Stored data
——————————

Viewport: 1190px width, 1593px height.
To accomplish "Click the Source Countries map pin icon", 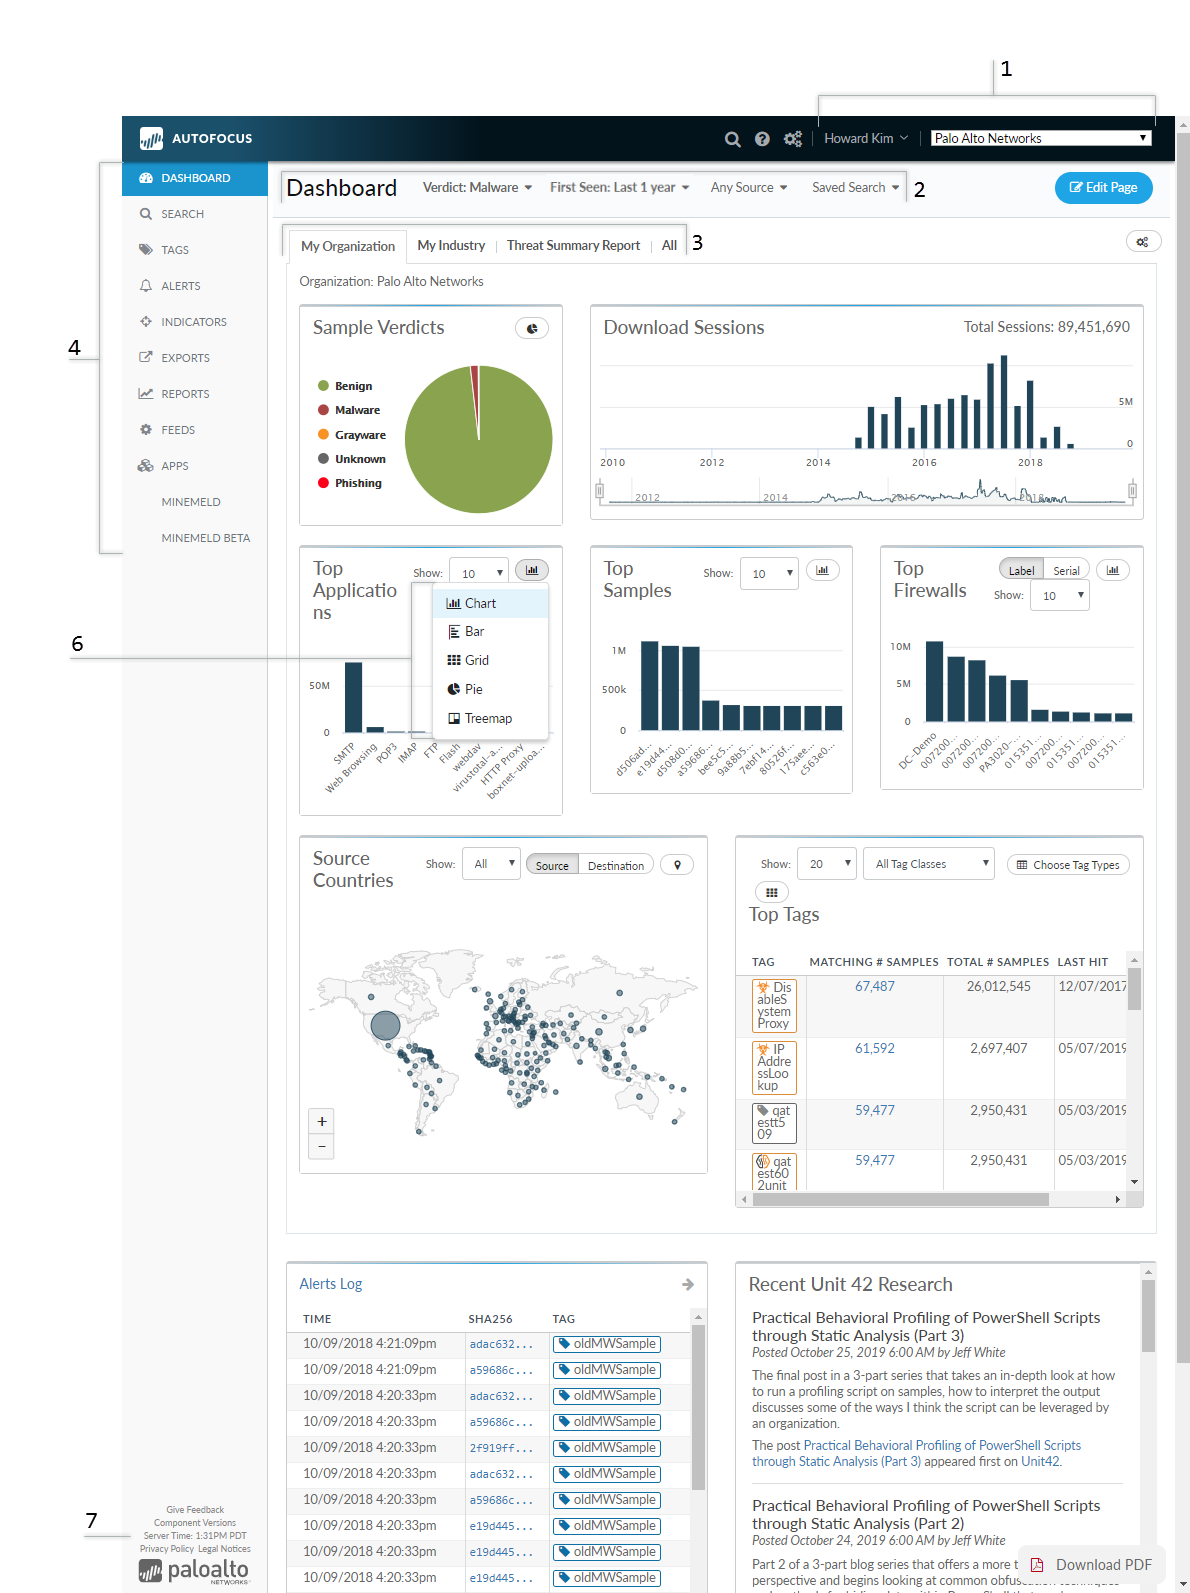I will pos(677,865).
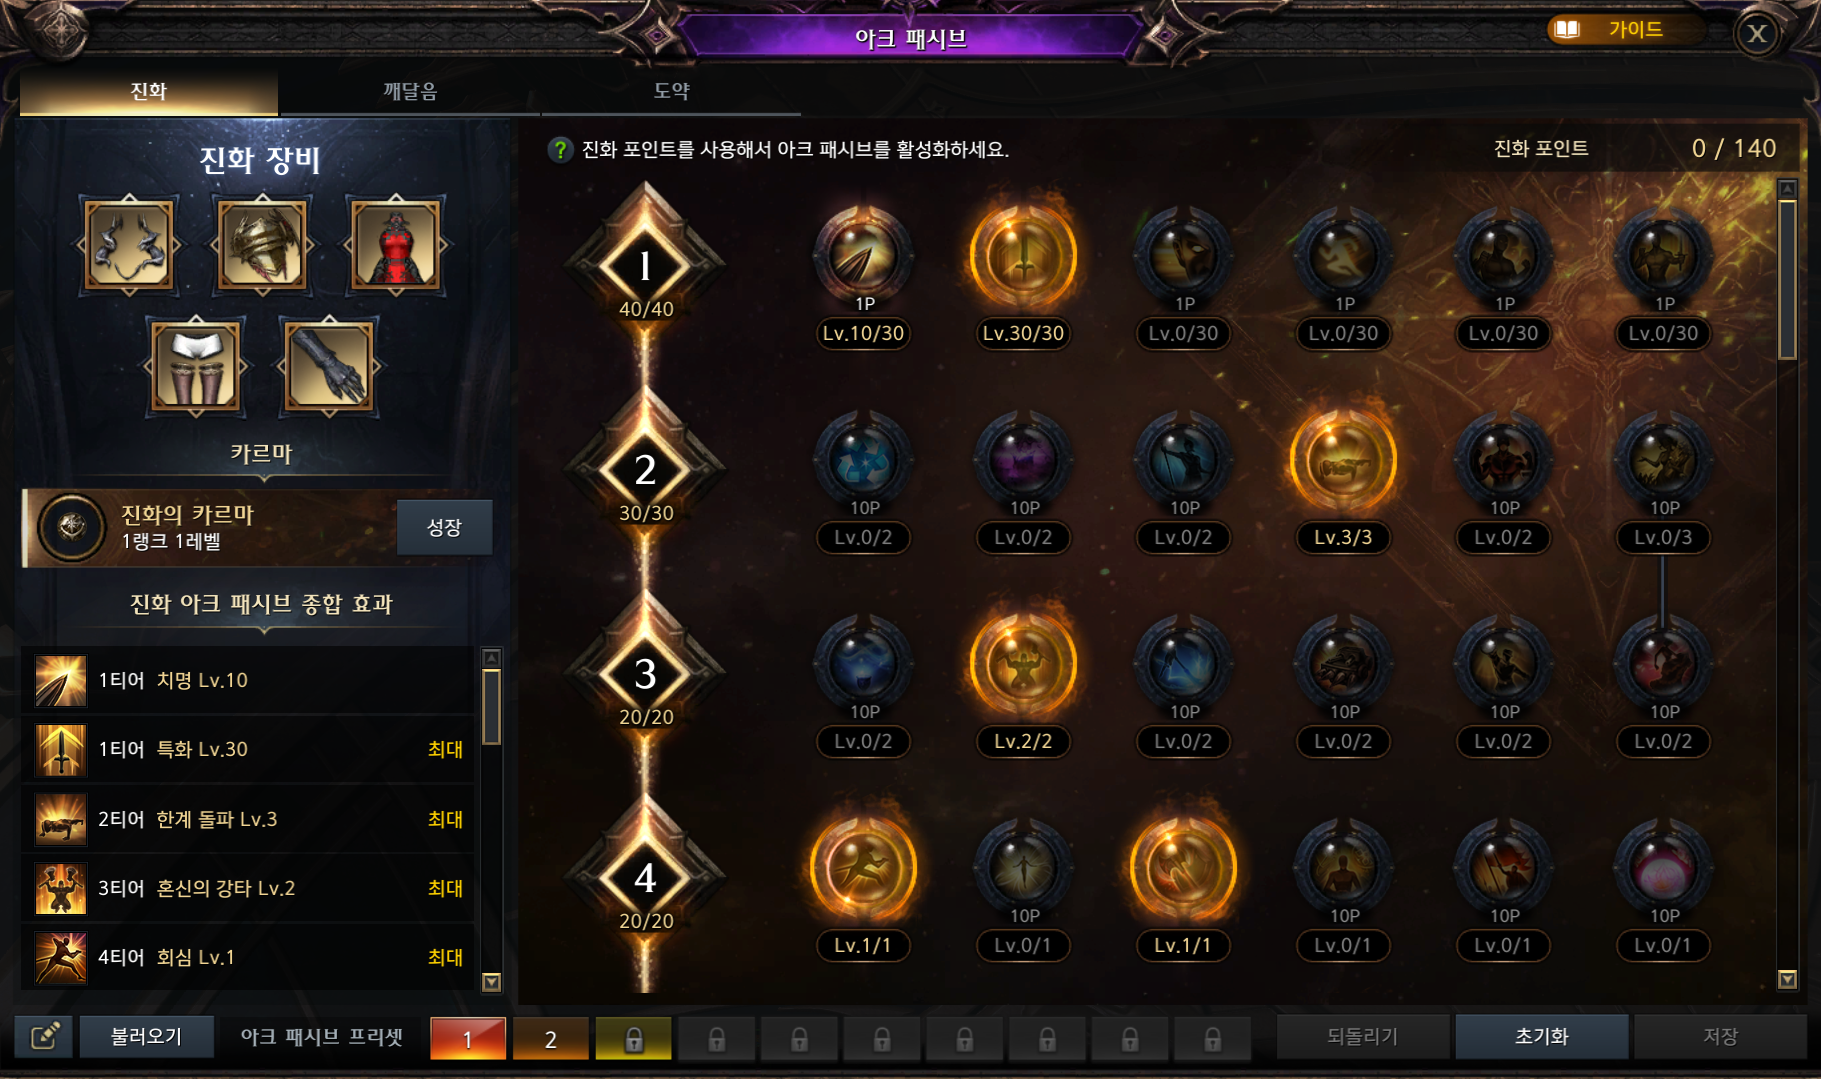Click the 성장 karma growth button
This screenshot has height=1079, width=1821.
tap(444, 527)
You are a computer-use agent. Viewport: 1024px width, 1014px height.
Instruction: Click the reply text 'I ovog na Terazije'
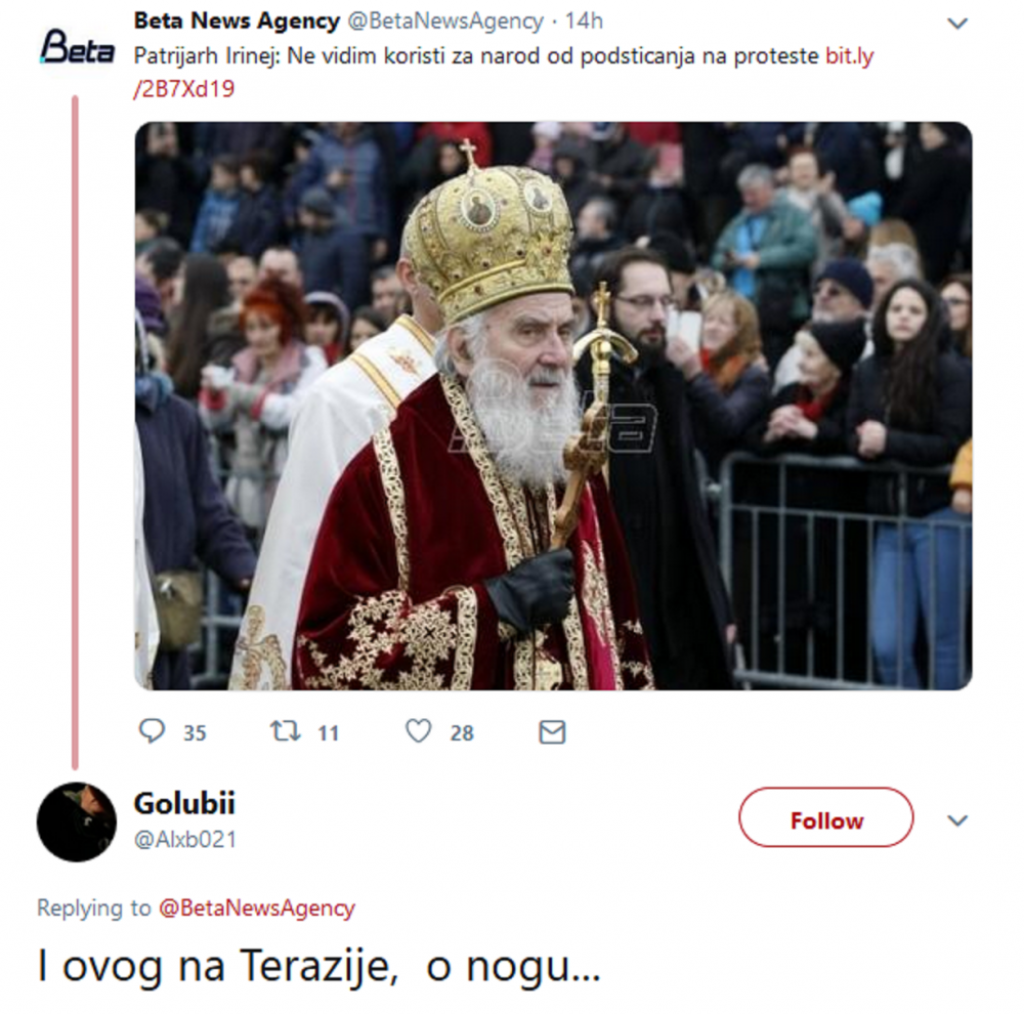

——————————

◆ Try it ◆
Retype only the lines above from the one with "You are a computer-use" through the last, both ends included, keeping every picture out of the copy.

◆ Answer to this task ◆
You are a computer-use agent. Viewport: 1024px width, 1014px height.
Instruction: Click the reply text 'I ovog na Terazije'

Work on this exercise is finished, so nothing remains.